Your response should be the lines from the one holding "Accompagnement (862, 131)" to the last line of the data below, copied exactly and with no additions.

+++ Records for this task

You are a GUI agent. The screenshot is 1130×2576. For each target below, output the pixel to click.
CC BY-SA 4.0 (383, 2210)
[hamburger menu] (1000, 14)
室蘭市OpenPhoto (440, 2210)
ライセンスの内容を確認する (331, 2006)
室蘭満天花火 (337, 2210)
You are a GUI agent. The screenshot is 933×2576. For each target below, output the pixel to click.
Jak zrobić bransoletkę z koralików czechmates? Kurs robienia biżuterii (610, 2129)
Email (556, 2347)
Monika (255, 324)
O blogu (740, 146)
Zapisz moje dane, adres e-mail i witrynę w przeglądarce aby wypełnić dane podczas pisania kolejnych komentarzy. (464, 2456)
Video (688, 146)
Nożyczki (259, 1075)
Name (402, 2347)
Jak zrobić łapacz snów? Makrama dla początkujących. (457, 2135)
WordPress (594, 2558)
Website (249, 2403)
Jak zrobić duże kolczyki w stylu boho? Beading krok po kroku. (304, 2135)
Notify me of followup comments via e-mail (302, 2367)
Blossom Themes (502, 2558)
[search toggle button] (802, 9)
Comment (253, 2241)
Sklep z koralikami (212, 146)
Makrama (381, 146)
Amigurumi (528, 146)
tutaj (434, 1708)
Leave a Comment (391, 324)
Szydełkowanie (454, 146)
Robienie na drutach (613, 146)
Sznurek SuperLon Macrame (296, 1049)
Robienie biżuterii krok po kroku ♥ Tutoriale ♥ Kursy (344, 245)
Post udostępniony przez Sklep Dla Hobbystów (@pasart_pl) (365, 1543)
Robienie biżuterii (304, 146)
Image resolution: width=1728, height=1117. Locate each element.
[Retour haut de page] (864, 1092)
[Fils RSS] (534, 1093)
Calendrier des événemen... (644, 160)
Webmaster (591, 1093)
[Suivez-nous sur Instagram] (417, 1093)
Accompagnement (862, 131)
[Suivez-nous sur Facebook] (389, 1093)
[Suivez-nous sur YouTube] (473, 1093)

++++++

Answer for this exercise:
Accompagnement (862, 131)
[Suivez-nous sur Facebook] (389, 1093)
[Suivez-nous sur YouTube] (473, 1093)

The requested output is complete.